D. Finanzielle Auswirkungen auf die öffentlichen Haushalte
- 1. Haushaltsausgaben ohne Vollzugsaufwand
Keine.
- 2. Vollzugsaufwand
Keine.
E. Sonstige Kosten
- Auswirkungen auf Einzelpreise und Preisniveau, insbesondere das Verbraucherpreisniveau, sind nicht zu erwarten. Auch Kosten für die Wirtschaft, insbesondere kleinere und mittelständische Unternehmen, sind nicht zu erwarten.
F. Bürokratiekosten
- Durch § 20 Abs. 4 der Fahrerlaubnis-Verordnung wird Bürgern, die eine Neuerteilung einer Fahrerlaubnis beantragen, eine neue Informationspflicht auferlegt. Sie müssen dem Antrag auf Neuerteilung einer Fahrerlaubnis künftig eine Bescheinigung der Stelle, welche die frühere EU- oder EWR-Fahrerlaubnis erteilt hatte, beifügen, aus der sich ergibt, dass ihnen die frühere EU- oder EWR-Fahrerlaubnis nicht entzogen wurde oder die Gründe für die Entziehung nicht mehr bestehen.
- Die Regelung dient der Beschleunigung des Verfahrens, da der Bürger in diesen Fällen erfahrungsgemäß schneller die Ausstellung der erforderlichen Bescheinigungen erreichen kann, als dies bei einer Informationsbeschaffung im Wege bilateraler zwischenstaatlicher Kontakte zu erwarten ist.

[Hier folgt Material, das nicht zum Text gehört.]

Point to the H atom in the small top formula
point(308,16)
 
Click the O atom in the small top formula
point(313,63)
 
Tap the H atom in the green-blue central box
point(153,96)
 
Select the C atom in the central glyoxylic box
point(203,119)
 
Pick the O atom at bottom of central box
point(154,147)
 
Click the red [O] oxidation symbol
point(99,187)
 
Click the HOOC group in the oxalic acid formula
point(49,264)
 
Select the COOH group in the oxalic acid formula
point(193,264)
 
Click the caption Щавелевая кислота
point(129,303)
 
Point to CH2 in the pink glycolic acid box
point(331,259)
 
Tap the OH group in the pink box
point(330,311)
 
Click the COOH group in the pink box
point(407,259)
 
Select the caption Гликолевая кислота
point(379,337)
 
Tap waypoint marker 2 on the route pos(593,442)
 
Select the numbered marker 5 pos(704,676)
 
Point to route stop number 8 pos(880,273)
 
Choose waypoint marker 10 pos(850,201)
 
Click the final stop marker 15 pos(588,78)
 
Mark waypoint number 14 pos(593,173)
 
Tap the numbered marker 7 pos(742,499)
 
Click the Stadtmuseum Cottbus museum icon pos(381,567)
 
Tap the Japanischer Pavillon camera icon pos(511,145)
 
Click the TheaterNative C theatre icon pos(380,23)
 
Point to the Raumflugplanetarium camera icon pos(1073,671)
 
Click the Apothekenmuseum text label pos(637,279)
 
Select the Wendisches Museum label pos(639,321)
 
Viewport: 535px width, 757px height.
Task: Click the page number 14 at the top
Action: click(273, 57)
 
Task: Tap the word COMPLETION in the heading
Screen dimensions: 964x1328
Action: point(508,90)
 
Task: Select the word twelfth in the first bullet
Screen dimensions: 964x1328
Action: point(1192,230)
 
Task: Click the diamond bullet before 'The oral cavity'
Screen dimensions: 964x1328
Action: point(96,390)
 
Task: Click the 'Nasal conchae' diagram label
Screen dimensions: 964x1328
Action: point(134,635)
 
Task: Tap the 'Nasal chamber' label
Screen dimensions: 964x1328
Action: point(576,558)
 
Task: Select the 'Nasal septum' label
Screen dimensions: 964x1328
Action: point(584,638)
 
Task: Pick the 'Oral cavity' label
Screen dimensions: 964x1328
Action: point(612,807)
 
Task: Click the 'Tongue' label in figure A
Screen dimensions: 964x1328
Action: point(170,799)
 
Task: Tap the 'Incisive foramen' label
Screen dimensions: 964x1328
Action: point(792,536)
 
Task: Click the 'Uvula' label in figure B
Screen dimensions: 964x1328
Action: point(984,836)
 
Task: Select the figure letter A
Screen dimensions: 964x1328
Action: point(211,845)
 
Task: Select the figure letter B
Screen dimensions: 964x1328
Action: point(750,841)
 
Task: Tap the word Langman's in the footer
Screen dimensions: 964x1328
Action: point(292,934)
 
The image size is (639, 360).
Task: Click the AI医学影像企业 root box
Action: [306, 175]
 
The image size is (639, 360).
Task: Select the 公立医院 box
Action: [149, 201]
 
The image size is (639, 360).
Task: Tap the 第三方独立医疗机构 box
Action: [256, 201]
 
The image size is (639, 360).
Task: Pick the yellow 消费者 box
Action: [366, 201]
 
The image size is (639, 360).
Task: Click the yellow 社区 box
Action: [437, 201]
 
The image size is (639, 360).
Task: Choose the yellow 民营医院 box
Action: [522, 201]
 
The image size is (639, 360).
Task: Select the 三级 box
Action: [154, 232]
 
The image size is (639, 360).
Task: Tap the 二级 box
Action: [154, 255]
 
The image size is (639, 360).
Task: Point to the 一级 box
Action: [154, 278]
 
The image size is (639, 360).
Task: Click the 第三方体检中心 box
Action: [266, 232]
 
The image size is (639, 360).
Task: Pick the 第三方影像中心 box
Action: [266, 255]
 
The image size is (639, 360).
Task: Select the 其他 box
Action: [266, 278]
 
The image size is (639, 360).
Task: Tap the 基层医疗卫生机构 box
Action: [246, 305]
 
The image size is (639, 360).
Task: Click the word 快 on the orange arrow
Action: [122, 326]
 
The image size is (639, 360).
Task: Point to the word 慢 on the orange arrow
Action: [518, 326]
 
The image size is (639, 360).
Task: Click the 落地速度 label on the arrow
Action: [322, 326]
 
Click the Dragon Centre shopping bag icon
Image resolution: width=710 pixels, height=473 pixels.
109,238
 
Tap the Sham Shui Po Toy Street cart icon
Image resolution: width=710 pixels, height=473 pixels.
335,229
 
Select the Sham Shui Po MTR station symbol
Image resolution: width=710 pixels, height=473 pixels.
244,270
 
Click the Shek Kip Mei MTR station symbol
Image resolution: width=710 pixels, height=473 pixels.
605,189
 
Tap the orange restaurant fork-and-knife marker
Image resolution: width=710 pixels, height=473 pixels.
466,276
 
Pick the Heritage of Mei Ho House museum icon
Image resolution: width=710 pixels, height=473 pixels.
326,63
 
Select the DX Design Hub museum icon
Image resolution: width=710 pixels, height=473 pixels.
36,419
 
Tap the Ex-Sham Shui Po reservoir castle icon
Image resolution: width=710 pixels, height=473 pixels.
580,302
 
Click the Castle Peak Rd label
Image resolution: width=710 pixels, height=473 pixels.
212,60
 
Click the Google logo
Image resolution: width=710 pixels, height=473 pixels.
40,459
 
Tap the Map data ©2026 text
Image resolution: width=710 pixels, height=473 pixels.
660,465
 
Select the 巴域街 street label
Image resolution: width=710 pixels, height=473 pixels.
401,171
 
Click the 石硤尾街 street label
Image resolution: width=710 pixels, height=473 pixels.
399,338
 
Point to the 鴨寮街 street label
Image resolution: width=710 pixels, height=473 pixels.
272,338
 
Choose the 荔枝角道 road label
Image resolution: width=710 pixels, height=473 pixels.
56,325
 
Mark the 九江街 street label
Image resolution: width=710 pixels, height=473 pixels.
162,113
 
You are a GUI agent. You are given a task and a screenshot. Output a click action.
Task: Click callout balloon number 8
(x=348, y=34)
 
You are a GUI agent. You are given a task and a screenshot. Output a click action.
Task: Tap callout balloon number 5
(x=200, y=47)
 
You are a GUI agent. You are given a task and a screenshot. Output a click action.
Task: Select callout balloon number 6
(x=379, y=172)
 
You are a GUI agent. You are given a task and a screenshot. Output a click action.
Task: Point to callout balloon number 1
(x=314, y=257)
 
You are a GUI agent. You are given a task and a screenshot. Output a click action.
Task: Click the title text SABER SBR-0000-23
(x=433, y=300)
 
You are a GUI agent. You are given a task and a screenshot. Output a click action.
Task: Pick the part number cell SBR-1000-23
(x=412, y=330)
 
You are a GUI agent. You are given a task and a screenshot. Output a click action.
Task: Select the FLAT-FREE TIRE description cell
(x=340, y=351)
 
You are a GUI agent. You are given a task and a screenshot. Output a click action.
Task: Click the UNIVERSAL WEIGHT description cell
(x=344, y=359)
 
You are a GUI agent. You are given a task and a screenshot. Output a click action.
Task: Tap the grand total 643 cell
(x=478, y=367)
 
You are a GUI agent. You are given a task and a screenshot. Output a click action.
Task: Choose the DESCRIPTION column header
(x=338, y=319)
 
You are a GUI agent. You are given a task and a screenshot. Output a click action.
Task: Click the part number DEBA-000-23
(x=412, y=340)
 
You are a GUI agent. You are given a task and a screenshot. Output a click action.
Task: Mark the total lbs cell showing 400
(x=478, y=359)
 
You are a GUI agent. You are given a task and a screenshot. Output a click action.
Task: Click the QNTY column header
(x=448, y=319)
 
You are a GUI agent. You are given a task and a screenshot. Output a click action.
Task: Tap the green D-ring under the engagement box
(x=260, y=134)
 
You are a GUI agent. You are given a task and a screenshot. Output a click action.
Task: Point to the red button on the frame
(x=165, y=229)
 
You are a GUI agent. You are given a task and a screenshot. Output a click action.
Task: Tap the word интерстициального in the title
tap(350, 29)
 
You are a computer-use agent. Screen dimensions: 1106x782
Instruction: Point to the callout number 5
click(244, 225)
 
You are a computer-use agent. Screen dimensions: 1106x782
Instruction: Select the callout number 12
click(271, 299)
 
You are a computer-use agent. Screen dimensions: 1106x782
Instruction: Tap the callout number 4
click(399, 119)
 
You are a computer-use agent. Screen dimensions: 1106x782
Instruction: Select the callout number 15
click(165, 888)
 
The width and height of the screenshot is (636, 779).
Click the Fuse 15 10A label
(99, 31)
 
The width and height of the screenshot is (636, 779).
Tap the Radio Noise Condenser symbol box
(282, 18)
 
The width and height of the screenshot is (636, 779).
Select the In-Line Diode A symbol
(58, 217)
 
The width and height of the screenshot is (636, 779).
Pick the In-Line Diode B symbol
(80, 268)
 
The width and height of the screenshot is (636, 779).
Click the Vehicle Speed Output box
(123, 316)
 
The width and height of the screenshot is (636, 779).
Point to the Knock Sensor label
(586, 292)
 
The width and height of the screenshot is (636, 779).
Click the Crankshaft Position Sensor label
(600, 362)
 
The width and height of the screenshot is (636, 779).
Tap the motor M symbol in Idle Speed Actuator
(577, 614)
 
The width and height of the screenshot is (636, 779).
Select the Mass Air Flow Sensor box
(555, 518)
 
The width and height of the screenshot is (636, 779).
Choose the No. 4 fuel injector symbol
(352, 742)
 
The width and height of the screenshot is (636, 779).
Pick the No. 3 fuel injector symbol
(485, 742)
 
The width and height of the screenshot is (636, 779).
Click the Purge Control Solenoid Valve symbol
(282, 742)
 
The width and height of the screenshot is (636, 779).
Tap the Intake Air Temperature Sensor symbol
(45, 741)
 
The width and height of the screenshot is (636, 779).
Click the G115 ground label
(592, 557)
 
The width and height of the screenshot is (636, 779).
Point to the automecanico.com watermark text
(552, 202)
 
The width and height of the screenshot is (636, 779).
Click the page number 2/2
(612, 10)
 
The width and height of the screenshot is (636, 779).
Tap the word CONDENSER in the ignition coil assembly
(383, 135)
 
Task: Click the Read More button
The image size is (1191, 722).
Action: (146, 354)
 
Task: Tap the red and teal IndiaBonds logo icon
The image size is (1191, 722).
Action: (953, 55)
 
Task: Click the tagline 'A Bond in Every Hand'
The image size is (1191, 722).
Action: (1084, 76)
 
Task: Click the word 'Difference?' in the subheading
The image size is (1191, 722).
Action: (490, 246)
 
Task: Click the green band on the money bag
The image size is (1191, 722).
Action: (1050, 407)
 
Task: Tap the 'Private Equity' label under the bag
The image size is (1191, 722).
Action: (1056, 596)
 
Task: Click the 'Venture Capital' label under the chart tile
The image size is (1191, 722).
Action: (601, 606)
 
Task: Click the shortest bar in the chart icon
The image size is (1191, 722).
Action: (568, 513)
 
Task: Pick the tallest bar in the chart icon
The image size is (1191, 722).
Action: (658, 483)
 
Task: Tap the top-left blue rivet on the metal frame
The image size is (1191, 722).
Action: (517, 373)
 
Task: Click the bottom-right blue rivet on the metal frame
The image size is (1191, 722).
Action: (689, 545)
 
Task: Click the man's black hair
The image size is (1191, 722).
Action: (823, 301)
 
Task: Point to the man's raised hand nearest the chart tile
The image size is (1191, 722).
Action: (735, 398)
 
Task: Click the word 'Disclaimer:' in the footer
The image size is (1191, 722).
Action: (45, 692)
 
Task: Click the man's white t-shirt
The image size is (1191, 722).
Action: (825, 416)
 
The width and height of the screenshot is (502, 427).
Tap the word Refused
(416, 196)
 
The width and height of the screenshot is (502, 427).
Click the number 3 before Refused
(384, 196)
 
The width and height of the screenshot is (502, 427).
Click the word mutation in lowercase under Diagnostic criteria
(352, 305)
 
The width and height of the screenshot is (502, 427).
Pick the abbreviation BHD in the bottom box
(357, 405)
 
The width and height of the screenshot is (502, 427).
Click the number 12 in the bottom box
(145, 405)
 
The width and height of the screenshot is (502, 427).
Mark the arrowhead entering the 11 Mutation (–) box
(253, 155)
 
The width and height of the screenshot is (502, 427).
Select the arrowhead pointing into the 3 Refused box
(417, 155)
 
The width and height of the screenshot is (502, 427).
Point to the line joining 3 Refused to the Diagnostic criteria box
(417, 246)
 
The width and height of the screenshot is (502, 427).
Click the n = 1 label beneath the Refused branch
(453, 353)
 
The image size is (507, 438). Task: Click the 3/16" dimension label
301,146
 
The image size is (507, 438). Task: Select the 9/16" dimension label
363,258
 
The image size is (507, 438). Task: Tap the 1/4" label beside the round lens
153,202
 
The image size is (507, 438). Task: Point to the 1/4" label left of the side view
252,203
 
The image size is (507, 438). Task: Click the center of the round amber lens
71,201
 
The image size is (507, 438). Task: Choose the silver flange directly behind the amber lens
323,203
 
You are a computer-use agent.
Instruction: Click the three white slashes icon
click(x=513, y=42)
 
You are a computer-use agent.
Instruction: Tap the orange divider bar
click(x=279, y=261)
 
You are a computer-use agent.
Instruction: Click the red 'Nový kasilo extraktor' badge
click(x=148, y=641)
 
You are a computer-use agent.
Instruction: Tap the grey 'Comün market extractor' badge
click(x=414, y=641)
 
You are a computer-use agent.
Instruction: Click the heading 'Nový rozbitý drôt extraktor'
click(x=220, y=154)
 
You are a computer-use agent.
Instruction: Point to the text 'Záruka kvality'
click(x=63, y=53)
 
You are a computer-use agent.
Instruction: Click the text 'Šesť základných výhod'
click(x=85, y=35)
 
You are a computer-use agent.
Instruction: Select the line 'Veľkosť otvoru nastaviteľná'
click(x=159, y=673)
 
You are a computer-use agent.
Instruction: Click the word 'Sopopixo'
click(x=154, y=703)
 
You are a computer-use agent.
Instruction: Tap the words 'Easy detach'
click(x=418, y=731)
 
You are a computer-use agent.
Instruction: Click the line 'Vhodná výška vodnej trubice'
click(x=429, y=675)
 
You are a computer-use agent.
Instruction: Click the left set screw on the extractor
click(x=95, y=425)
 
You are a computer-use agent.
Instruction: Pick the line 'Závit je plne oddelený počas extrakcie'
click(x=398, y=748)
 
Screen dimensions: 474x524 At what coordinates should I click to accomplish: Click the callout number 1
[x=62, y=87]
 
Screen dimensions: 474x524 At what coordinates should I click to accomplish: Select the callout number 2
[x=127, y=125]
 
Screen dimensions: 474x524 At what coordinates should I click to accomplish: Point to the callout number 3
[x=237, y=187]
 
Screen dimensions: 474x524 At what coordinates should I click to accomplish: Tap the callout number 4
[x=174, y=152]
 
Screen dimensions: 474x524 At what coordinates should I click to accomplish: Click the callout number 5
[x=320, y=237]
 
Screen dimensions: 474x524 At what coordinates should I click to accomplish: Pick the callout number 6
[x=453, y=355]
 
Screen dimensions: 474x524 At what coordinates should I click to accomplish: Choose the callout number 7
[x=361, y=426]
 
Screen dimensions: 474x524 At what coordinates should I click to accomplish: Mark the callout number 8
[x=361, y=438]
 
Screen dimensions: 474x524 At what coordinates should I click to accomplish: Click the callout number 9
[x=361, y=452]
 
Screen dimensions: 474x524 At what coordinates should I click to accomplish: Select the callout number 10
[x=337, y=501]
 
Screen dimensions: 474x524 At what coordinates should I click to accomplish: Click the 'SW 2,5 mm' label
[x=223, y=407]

- Für die Wirtschaft und die Verwaltung werden keine neuen Informationspflichten eingeführt.
G. Sonstige Auswirkungen
- Die Verordnung hat keine gleichstellungspolitischen Auswirkungen.
Verordnung des Bundesministeriums für Verkehr, Bau und Stadtentwicklung
Dritte Verordnung zur Änderung der Fahrerlaubnis-Verordnung
Der Chef des Bundeskanzleramtes Berlin, den 5. November 2008
An den
Präsidenten des Bundesrates
Herrn Ministerpräsidenten
Peter Müller
Sehr geehrter Herr Präsident,
hiermit übersende ich die vom Bundesministerium für Verkehr, Bau und Stadtentwicklung zu erlassende
- Dritte Verordnung zur Änderung der Fahrerlaubnis-Verordnung
mit Begründung und Vorblatt.
Ich bitte, die Zustimmung des Bundesrates aufgrund des Artikels 80 Absatz 2 des Grundgesetzes herbeizuführen.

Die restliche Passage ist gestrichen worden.